Wydaje się, że najlepszym streszczeniem wizji kobiety zamkniętej w tych rozważaniach jest ten fragment: „Mało spotykam kobiet, które czują się naprawdę wartościowe; które świadome własnej wartości potrafią postawić granice, komunikować je i strzec, które rozumieją, gdzie jest ich siła i co posiadają (...). Mało spotkałam kobiet, od których chcę się uczyć kochać, które mnie inspirują miłością, która jest w nich”.

Niewiele takich kobiet widać w modlitewniku. Kobiety z rozważania na rozważanie nieustannie się biczują, wychodząc głównie od tego, co im nie wychodzi. Mówią o sobie, że zachowują się tak, jakby zapomniały o miłości, wciąż czegoś nie potrafią, są niewyspane, szybko wpadają w złość, męczą się monotonią i rutyną, ich celem jest przetrwać, zarobić i dotrwać do wieczora, podejmują fatalne decyzje, w tym takie, których nie da się naprawić – i za wszystko zawsze winią siebie. A kiedy stawiają własne potrzeby nad oczekiwaniami innych, mówią, że „pozwalają sobie na niedoskonałość”.

Gdzieś potem odkrywają Boga i mówią, że muszą inaczej, ale to już tylko na koniec, na marginesie, żeby nie przesłonić winy i bólu.

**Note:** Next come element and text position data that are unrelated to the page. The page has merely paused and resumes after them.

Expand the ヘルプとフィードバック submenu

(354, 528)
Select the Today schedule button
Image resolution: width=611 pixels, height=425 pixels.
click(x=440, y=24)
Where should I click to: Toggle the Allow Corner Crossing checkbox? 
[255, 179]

Nie ma tu kobiet, które walczą o ważne dla siebie sprawy. Nie ma tych, które prowadzą fundacje i firmy, które desperacko wyszarpują gdzieś pieniądze na skarpety dla kolejnego niechcianego uchodźcy, podejmują decyzje dotyczące dziesiątek i setek ludzkich żyć, dyskutują o kształcie prawa. Napięty grafik i kalendarz zapisany po brzegi nie są znakami zorganizowania i odpowiedzialności za konkretny kawałek świata, ale znakami ucieczki w działanie – przed zranieniem, niespełnionymi pragnieniami i „biedą naszego serca”. Nawet jeśli otrzymujemy zadanie, by pomyśleć, co chciałybyśmy zrobić w życiu po raz pierwszy, to nie po to, żeby to pragnienie zrealizować. Wystarczy, że „zapiszemy je w swoim sercu”.

Treści naiwne

Choć każda z autorek jest zapewne fascynującą postacią, ich rozważania zebrane w takim natężeniu brzydko pachną banałem.

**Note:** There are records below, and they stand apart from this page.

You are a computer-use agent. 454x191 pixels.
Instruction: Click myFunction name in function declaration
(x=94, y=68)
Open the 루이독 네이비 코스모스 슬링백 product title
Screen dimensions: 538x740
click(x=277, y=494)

Jest odrzucenie, jest chęć zemsty – jest lektura poleconej książki i wszystko mija, bo wystarczy się pomodlić. Jest dwoje młodych ludzi – zakochują się, ale mają do siebie daleko – więc on się jej oświadcza i po ośmiu latach mają już czworo dzieci. Jest samotność – więc „czujemy się opuszczone i zostawione przez wszystkich. Same na wielkiej planecie Ziemia”. Jest stół – więc „z utęsknieniem wyczekujemy niedzielnego obiadu, niespiesznego porannego śniadania czy misternie zaplanowanej kolacji. Gromadzenie się przy stole jest otwarciem się na dialog, na wzajemne poznanie, jest zaproszeniem do wzajemnej celebracji obecności Boga i bliźniego”.

Kiedy zebrać to razem i przeczytać w jeden wieczór, niebezpiecznie przypominać zaczyna listy Konferencji Episkopatu.

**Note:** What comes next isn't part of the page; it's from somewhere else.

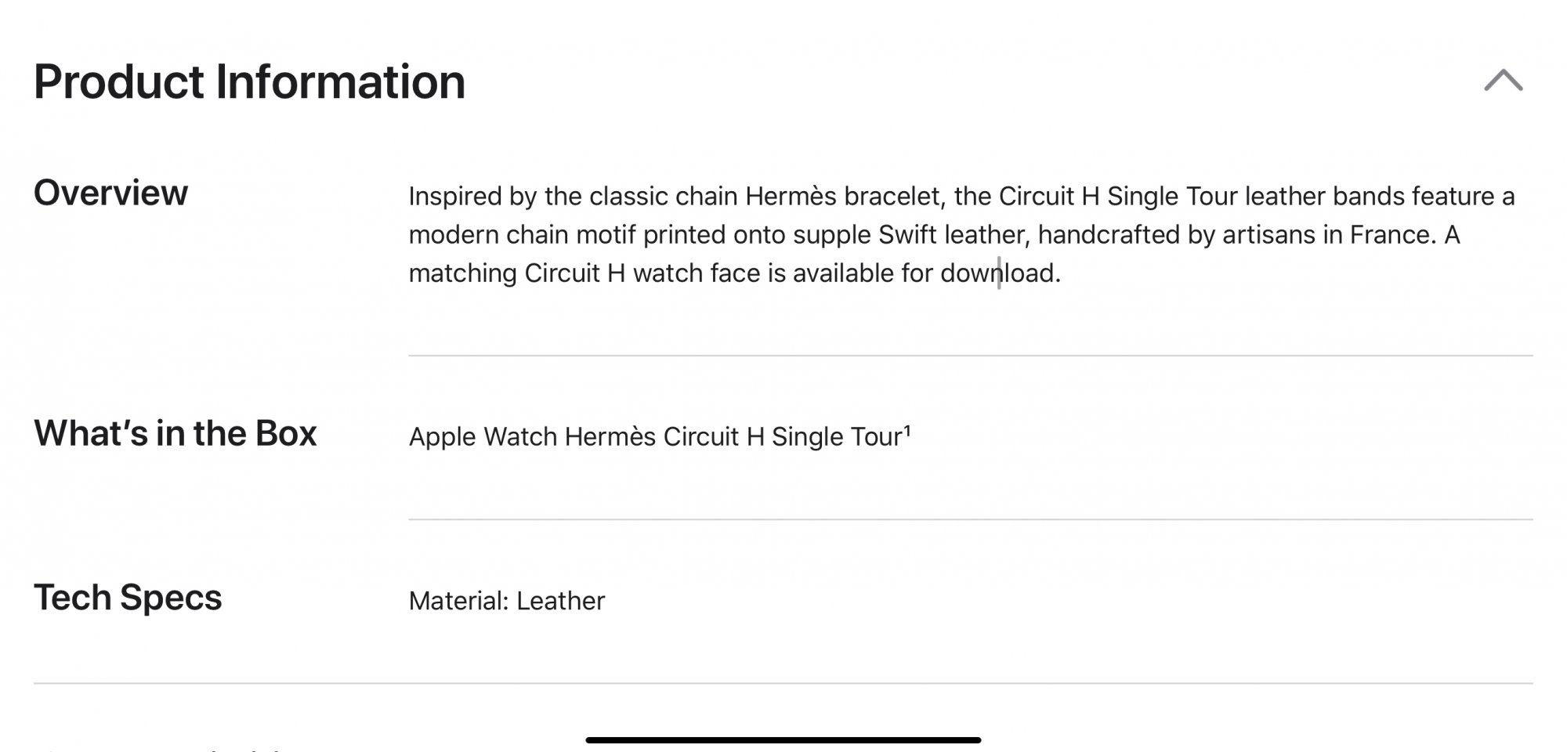This screenshot has height=752, width=1567.
Task: Click the Product Information heading
Action: click(249, 81)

Są też w rozważaniach ukryte treści dość naiwne. Tatuaże mogą uzależniać, więc zastanów się, jak porozmawiać z kimś, kto robi sobie kolejny. Wiara wyklucza rozwód z optyki małżonków, wprawdzie „nie dotyczy to przemocy”, ale „tak naprawdę nie ma wyjścia, nie ma innej drogi, [tylko] pozbierać wszystko, co się rozsypało, bo się ślubowało”. Znów tylko modlić się trzeba o wsparcie.

Zadaniem postawionym dorosłym kobietom jest: „Pościel swoje łóżko, zwłaszcza, jeśli nie robisz tego codziennie”. A jedna z autorek zachwyca się długą listą osób, które Jan Paweł II zawsze witał w trakcie swoich homilii – udając zapewne tylko niewiedzę, że owe fragmenty przygotowywane były przez gospodarzy miejsca, trudno więc je uznać za dowód wyjątkowego traktowania każdego człowieka przez papieża.

Sterylnie, daleko od świata

Ostatnim wreszcie – dla mnie osobiście najbardziej znaczącym problemem modlitewnika – jest całkowite oderwanie go od świata, w którym żyjemy, czy raczej ograniczenie kobiecego świata do niemieckiego „KKK” – Kinder, Küche, ­Kirche (dzieci, kuchnia, kościół). To również świadczy o tym, z jaką wizją kobiecości mamy do czynienia.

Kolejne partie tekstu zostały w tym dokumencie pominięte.